Johnson & Higgins, which acted as broker for Service Merchandise on its other premises, hoped to be the broker for Service Merchandise on the Wilson acquisition. Johnson & Higgins submitted a proposed policy and program for the acquired warehouse properties. However, Wilson had been negotiating with its own broker, Alexander & Alexander, for a three-year policy. Service Merchandise decided to go ahead and have Alexander & Alexander obtain the coverage, but to make Johnson & Higgins broker-of-record after the policy was issued. Service Merchandise had its own professional risk management department which made this decision. The policy provided by Alexander & Alexander was a replacement cost, and not a selling cost, policy. Alexander & Alexander received the commissions for the first policy year. Johnson & Higgins, when it was Service Merchandise's broker on its other policies, had procured selling cost insurance and knew that Service Merchandise ordinarily wanted selling cost insurance on warehouse merchandise. Only on merchandise in stores did Service Merchandise use replacement cost insurance, in conjunction with business interruption insurance.

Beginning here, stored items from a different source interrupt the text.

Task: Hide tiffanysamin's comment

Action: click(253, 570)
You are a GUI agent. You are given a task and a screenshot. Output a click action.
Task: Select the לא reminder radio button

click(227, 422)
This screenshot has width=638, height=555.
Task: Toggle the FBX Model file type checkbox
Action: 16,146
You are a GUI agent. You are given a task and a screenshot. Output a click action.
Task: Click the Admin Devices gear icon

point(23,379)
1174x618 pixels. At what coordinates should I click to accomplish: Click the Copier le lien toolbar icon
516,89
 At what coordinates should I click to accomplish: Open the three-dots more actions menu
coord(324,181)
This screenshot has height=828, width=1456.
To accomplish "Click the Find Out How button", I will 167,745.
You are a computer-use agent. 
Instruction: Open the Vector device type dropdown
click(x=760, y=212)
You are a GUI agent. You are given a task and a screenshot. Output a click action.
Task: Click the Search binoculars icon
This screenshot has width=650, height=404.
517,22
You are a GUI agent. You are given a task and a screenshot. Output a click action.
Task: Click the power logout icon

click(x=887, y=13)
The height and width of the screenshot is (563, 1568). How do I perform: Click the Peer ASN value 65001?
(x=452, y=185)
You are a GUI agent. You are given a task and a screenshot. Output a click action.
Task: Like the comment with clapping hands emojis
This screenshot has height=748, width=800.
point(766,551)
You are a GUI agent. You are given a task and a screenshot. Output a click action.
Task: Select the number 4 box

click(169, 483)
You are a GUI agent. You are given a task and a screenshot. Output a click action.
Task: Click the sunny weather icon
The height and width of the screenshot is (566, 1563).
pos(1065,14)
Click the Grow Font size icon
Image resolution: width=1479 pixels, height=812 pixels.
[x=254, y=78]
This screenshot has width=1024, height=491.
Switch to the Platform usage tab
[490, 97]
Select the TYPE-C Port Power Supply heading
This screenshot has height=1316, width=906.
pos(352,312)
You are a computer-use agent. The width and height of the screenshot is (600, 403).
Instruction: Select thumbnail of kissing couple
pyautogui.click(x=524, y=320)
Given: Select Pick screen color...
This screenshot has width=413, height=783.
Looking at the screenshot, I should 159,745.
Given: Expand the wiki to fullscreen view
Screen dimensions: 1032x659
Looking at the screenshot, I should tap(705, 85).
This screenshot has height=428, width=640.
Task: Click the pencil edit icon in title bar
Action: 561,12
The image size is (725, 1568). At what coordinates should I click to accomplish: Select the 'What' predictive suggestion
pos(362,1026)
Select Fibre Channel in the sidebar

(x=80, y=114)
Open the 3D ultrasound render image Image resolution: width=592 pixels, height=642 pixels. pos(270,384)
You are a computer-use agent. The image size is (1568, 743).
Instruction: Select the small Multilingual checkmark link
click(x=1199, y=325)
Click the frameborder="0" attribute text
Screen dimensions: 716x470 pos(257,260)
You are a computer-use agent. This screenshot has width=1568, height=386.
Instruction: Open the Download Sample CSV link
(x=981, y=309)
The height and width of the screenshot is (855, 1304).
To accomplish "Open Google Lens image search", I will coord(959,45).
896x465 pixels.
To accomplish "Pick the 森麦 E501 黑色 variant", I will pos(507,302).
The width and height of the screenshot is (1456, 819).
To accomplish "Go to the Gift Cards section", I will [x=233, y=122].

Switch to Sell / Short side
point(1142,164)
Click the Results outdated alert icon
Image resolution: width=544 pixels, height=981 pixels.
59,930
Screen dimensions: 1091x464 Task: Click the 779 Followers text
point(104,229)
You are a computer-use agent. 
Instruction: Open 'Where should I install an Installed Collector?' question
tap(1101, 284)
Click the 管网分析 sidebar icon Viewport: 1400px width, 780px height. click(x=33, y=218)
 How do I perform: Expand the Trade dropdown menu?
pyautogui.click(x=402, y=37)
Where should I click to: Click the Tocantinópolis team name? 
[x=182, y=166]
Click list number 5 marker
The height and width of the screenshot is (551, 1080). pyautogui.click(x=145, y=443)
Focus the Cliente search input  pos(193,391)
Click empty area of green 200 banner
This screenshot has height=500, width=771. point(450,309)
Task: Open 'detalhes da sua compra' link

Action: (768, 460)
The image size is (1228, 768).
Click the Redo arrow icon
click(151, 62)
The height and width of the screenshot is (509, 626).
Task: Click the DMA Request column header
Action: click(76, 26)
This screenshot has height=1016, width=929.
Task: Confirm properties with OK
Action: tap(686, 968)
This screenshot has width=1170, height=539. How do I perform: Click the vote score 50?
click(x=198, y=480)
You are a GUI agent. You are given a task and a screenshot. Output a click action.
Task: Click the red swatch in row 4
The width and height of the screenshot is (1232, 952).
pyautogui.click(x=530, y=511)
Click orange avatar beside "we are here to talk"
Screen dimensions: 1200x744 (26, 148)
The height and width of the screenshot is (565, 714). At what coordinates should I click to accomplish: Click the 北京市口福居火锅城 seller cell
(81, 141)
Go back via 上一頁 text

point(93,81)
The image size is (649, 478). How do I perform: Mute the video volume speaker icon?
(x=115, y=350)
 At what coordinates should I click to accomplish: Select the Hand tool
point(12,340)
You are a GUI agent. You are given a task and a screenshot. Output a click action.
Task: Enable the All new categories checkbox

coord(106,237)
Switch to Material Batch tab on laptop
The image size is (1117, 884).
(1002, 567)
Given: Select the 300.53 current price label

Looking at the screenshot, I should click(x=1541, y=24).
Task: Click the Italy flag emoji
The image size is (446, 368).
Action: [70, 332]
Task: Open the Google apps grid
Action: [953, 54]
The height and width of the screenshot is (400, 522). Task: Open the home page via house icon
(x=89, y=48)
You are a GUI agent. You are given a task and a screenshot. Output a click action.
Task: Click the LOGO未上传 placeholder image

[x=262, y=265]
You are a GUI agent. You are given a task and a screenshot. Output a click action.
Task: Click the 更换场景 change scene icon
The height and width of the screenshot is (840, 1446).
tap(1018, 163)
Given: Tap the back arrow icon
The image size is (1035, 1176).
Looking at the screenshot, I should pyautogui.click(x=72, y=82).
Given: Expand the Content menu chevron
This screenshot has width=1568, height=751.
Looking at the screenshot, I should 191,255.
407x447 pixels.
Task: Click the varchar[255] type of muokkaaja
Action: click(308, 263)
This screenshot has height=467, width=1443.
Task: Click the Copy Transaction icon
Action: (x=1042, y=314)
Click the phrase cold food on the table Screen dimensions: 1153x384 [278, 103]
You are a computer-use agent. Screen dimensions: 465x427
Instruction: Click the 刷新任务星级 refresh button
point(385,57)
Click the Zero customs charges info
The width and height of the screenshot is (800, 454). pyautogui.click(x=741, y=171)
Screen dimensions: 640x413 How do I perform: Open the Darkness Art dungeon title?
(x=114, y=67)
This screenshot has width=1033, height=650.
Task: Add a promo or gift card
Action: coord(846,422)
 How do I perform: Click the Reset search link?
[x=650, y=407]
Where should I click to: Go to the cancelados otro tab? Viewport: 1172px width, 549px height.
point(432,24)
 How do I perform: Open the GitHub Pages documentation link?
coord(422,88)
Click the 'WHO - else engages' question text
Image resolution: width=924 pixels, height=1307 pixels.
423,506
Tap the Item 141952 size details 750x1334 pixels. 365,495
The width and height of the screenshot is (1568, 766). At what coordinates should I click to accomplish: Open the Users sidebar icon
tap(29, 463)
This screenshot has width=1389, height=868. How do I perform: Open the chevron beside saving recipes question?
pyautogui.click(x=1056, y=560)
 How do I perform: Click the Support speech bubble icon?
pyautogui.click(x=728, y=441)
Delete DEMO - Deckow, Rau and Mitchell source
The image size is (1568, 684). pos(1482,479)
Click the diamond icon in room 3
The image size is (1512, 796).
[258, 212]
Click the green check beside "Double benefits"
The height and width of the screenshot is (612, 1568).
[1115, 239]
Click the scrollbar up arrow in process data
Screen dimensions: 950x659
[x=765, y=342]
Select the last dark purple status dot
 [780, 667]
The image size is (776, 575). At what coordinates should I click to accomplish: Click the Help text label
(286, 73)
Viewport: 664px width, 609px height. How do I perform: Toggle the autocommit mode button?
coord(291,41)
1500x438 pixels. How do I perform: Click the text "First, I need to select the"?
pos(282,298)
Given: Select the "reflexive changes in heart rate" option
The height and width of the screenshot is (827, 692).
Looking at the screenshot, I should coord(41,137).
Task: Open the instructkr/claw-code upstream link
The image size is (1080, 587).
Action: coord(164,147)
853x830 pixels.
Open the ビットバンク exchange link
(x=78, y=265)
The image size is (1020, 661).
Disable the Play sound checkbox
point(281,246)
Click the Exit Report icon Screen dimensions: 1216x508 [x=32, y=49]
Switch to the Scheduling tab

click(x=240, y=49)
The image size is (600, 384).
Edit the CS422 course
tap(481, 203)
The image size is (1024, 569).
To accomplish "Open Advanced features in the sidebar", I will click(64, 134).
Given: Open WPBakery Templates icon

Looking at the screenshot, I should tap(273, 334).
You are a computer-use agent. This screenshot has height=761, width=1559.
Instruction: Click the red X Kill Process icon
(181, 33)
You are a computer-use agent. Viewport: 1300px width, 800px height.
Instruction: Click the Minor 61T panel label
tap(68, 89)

In 1986, when Service Merchandise named Johnson & Higgins the broker-of-record for the Wilson distribution center, it provided Johnson & Higgins with copies of all of its insurance coverages. As Service Merchandise's broker, Johnson & Higgins reviewed the entire risk management system employed by Service Merchandise to determine any deficiencies. These review and procurement functions were typical of any brokerage capacity, and were compensated through the insurance policy premiums. In fact, it was the coverage underwriter, rather than Service Merchandise, that paid Johnson & Higgins. The relationship between the parties was thus a standard insurance broker agreement, and did not encompass a separately specified and separately compensated review function.

During 1986 and 1987, Johnson & Higgins did perform as Service Merchandise's insurance broker, participating in the company's entire risk management program. Although Johnson & Higgins was aware of Service merchandise's intention to have selling price insurance coverage for its distribution centers, and it did recommend other modifications to the policies and programs in effect, it never notified Service Merchandise of the replacement cost provision on the Garland warehouse policy, and therefore failed to procure the selling cost coverage desired by Service Merchandise. The policy did have a selling cost endorsement form, but that covered only merchandise in layaway. Premiums were paid on the basis of replacement cost values provided by Service Merchandise.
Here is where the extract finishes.